Fifteen days after Thanksgiving seems like as good a time as any to share a this step-by-step tutorial on how to make Pumpkin Pie! Or stuffing. I'm not 100%
1. Dress up for your Thanksgiving meal. I decided on Juicy sweatpants, fuzzy slippers and a shirt that is ambiguous on whether or not you are wearing a bra, because I am a classy woman.
2. Start by finding a recipe for Pumpkin Pie, because you walked in to this prepared. Side note: Turkey will be done in like 35 minutes. Timing.
3. Forget that you did not buy pre-made crust. Curse Self.
4. Take first recipe you find off Google search. Make Laura smash graham crackers. She is a good helper.
5. Feel ingenious for buying cinnamon graham crackers instead of lame, regular kind of graham cracker. That’s gunna be good. Your cooking is so inventive. Way to be.
6. Before you even start the pie, get distracted by the fact you haven’t made stuffing yet. Take care of that real quick.
7. Get distracted again by the idea of making spiced eggnog.

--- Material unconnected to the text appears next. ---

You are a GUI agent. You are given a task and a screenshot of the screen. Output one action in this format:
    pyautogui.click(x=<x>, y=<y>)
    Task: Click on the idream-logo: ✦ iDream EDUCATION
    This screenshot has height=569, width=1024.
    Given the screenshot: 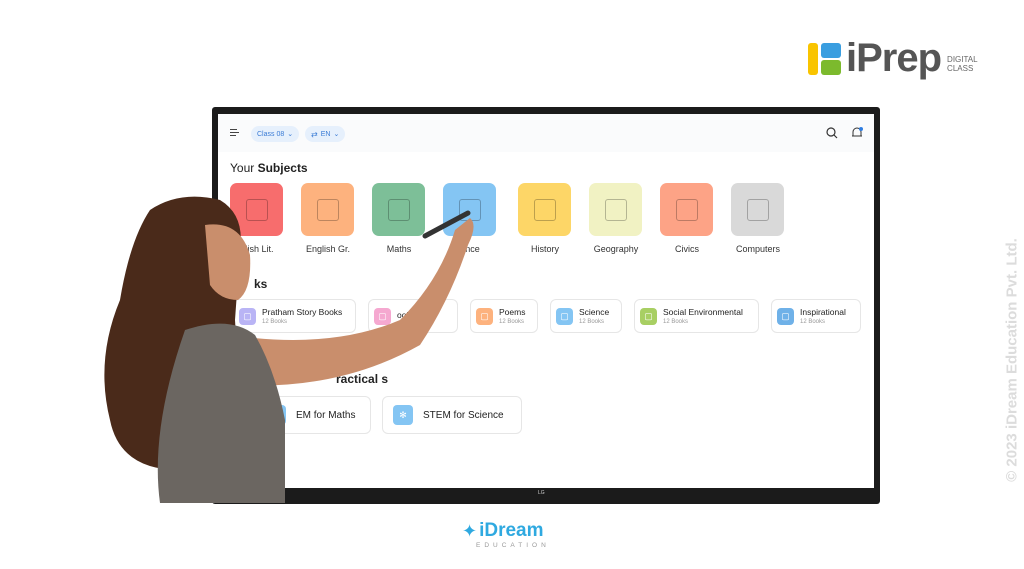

8. “Basic bitches love spiced eggnog” – Laura Kellum
9. Drink rose. Basic bitches also love Rose. Embrace it. You’re wearing juicy sweatpants. THANKSGIVING IS NOT A TIME FOR JUDGEMENT.

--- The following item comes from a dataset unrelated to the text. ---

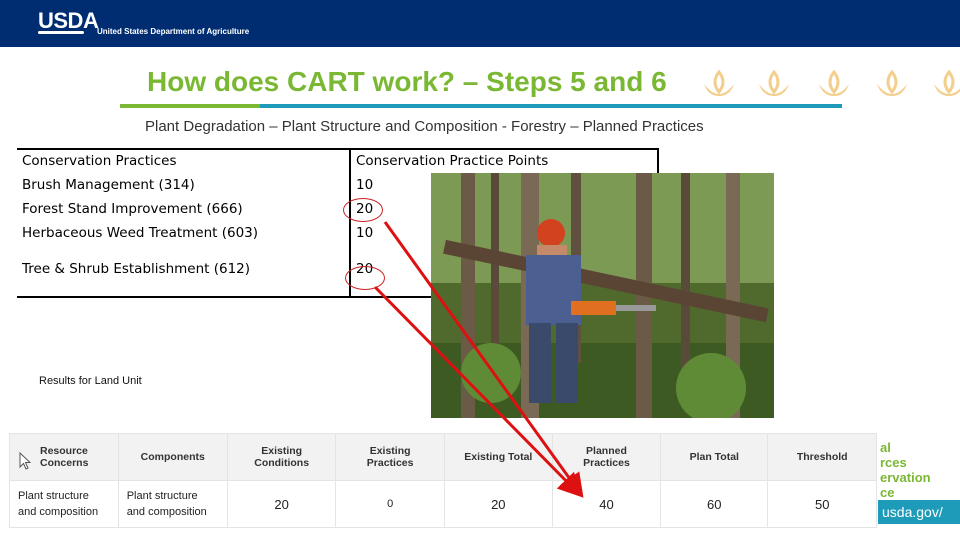  I want to click on annotation-arrows, so click(478, 360).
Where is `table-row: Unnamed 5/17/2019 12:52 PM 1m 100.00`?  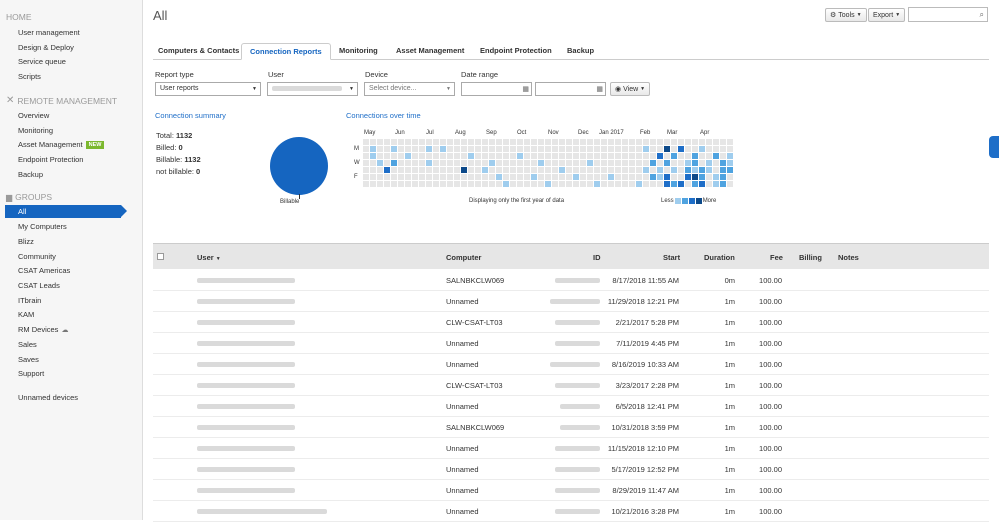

10. Realize you don’t have a springform pan. Worry about this later.
11. You have none of the ingredients for your stuffing, which is literally just an onion and some chicken stock. Things are looking grave.
12. Try to melt butter in microwave. It makes a very concerning smell. Make Beard melt it on the stove instead.
13. Is this butter for the pie or stuffing? Not sure. Mull it over with some wine.
14. Finish glass of rose. Be drunk immediately because it’s the only thing you’ve had to eat/drink today.
15. Encounter first of many problems.
16. Lost 1/3 cup measure. Everything in this recipe is in 1/3 cup measurements. Just eyeball it.
17. This pie is going to take three hours. Dinner is in like 20 minutes.
18. Get distracted by skyping with parents. Laura Kellum secretly does the dishes, because she has a cleaning problem. See photo evidence below:
|Yes, this is Laura Kellum vacuuming crumbs off her own Thanksgiving Table, Monica Geller Style|
19. Dinner will be ready in 10 minutes. There is no pie. Panic.
20. So much more distraction, lose track of blog post. The stuffing is also not ready. Dinner is in 5 minutes.
21. Throw all ingredients into Kitchen Aid Mixer in no particular order and blend. For the pie, not the stuffing. Wait, what are we making?
22. More panic. Beard saves the day by using turkey juices to make stuffing. Laura Kellum saves day by actually staying on task and making pie.
23. Hey, this looks right!
|Featured: Blog Post; Rose|
24. Put pie in the oven.
25. Stuff face with delicious turkey and take credit for delicious stuffing you did not actively participate in making.
26. Pie will take like 25 minutes longer than recipe declares it will. Take it out every three minutes to poke it with a toothpick, and then exclaim “How is this not done yet!?” This ensures thorough cooking.
27. Wait for pie to COOL?! (like people have time for that, I mean, really.)
28. After using extent of willpower to wait for pie, (25 minutes) break and eat it slightly warm pie. It is delicious. Waiting is for chumps.
29. Enjoy rest of Thanksgiving. Be thankful for friends who stop by and don’t judge you for being drunk and wearing pajamas while it’s still daylight. You guys know who you are.